To help end this injustice, to promote competition between automobile manufacturers in designing safe and damage resistant cars, and to help reduce personal injuries, this Administration proposed a Federal program to provide consumers with accurate information about the comparative safety and damageability of passenger cars. It is my belief that in a free marketplace, a well-informed consumer is the best insurance we have of obtaining quality merchandise.
I am particularly gratified that this act adopts this philosophy. Under title II of the act, the Secretary of Transportation is directed to conduct a study of the damage susceptibility, crashworthiness, and ease of diagnosis and repair among the various car makes and models. The Secretary shall develop procedures whereby auto dealers shall distribute information from this study to prospective purchasers so that they will have a better understanding of the differences between various models.
The act also authorizes the Secretary of Transportation to establish cost-effective bumper performance standards for new cars manufactured in, or imported into, the United States. Since effective bumpers are a key to preventing most automobile damage caused by low-speed collisions, these standards should help to insure substantial resistance to collision damage and significant reduction in repair cost without compromising driver safety.

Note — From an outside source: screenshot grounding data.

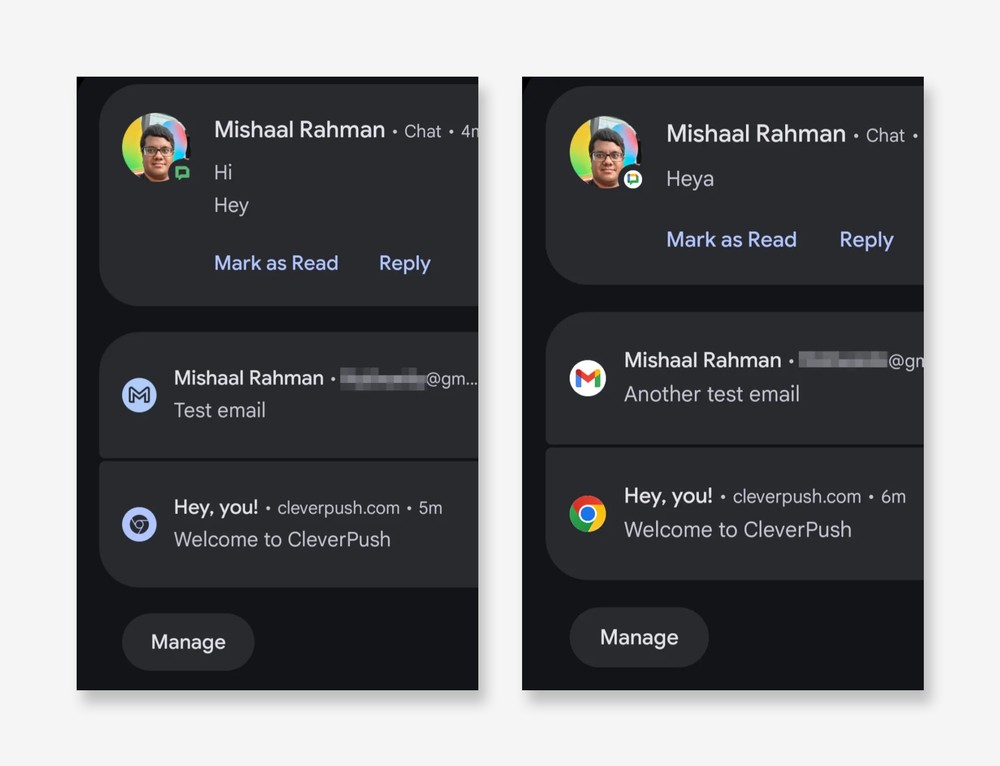Tap the themed Chrome icon on left panel
The width and height of the screenshot is (1000, 766).
point(139,524)
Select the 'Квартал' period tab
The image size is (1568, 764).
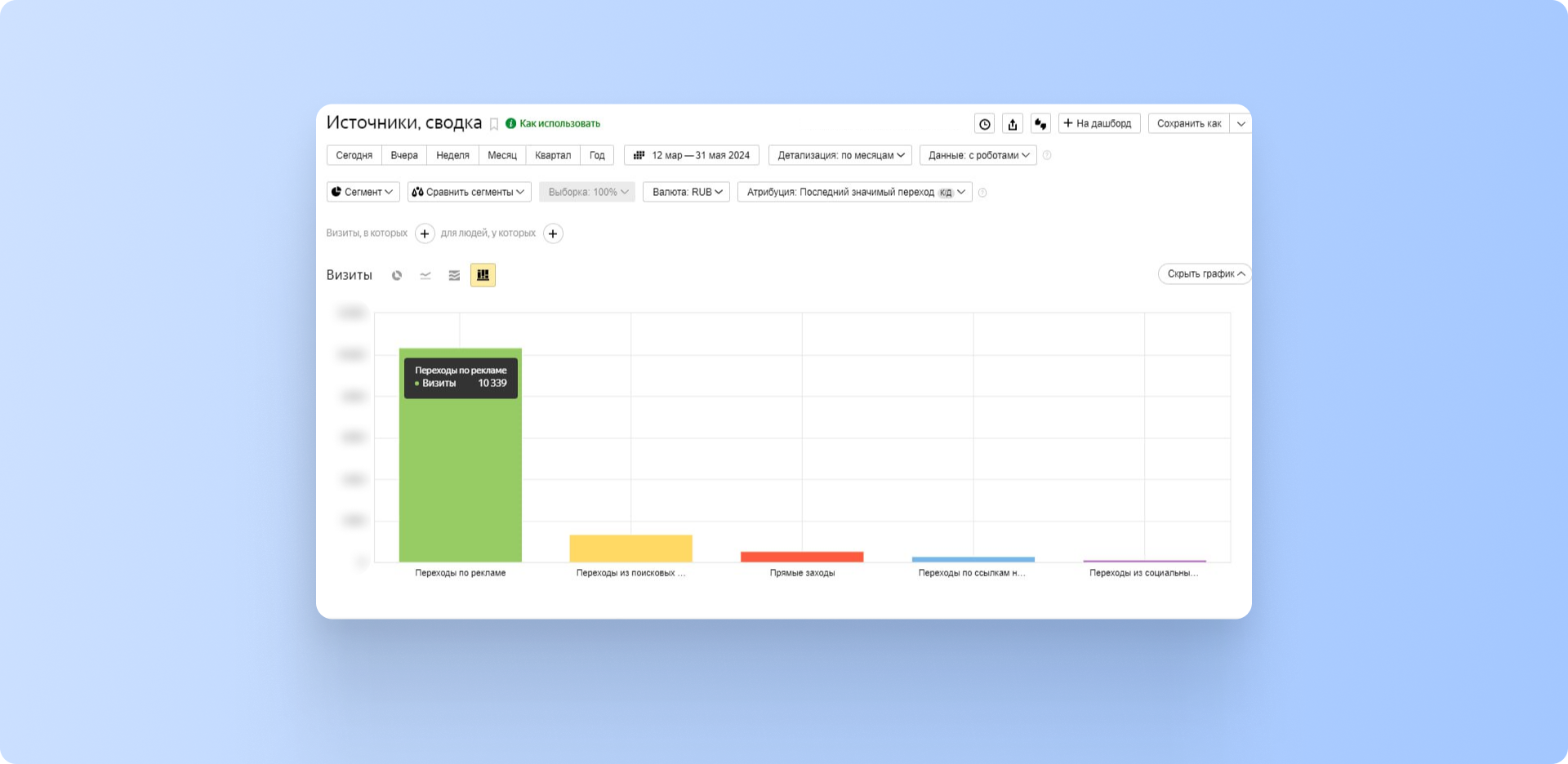(x=553, y=155)
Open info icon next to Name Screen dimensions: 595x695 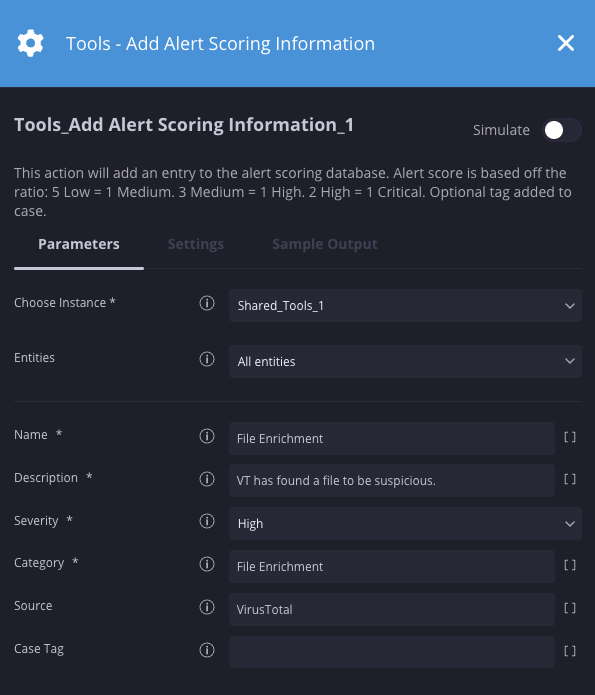(x=207, y=436)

An additional consumer cost-saving provision authorizes the Secretary of Transportation to assist the States in developing demonstration projects to explore and develop improved methods of diagnosing both mechanical problems and collision damage.

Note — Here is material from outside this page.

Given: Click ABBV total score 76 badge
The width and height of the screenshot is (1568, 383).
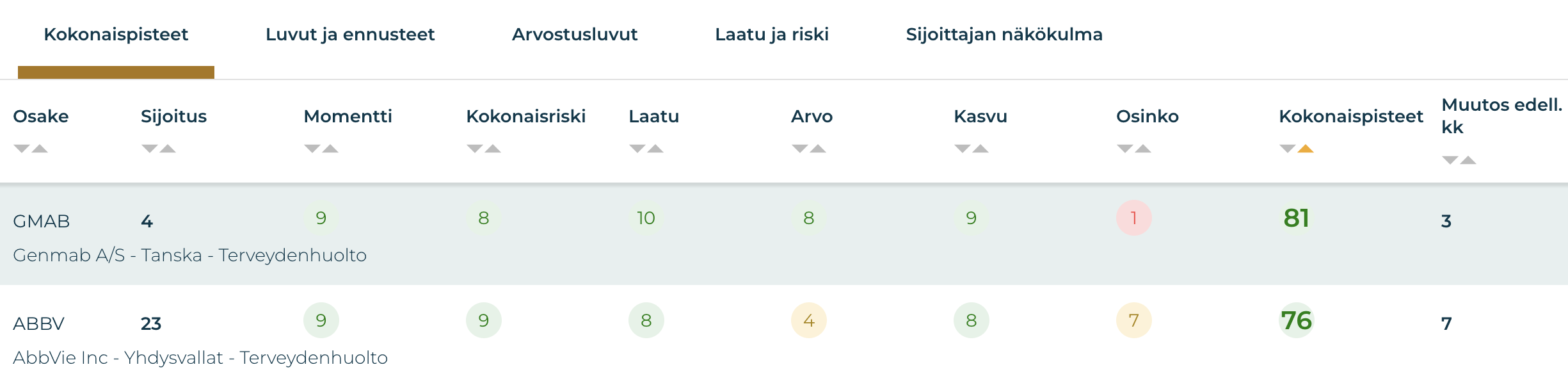Looking at the screenshot, I should coord(1297,320).
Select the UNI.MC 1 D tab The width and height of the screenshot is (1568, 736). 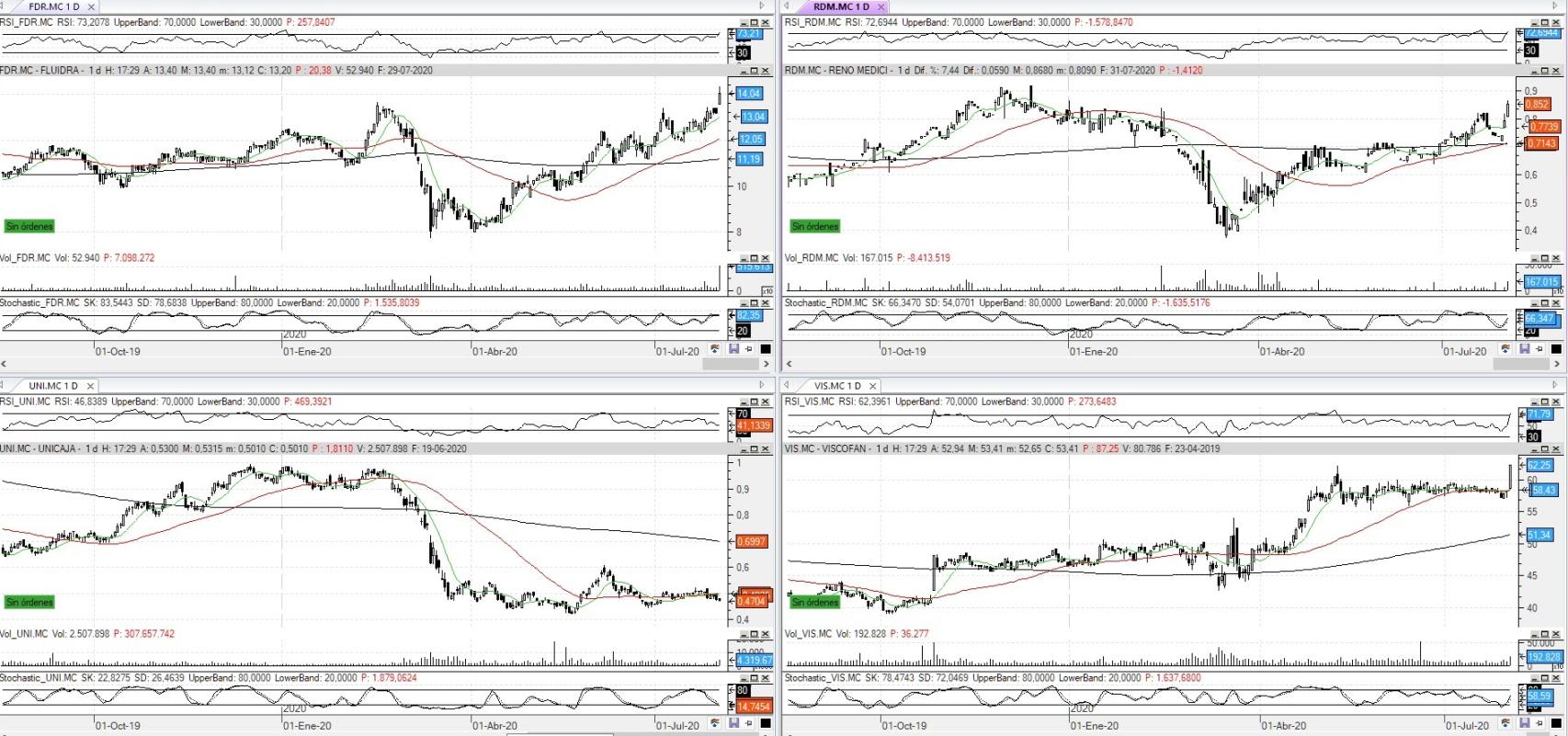coord(52,386)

Finally, the act establishes a national prohibition against tampering with motor vehicle odometers. This unscrupulous practice, which has been used by interstate traffickers in used vehicles to cheat consumers out of millions of dollars, will now be brought under the authority of a single, comprehensive Federal law that will supplement existing State laws.
This act is an important and overdue initiative to aid the American consumer in the fight against the high cost of automobile repairs--and against faulty or unnecessary repairs. It reflects this Administration's commitment that our free market system shall work for the benefit of the American consumer, and I am pleased to sign it into law.
Note: As enacted, S. 976, approved October 20, 1972, is Public Law 92-513 (86 Stat. 947).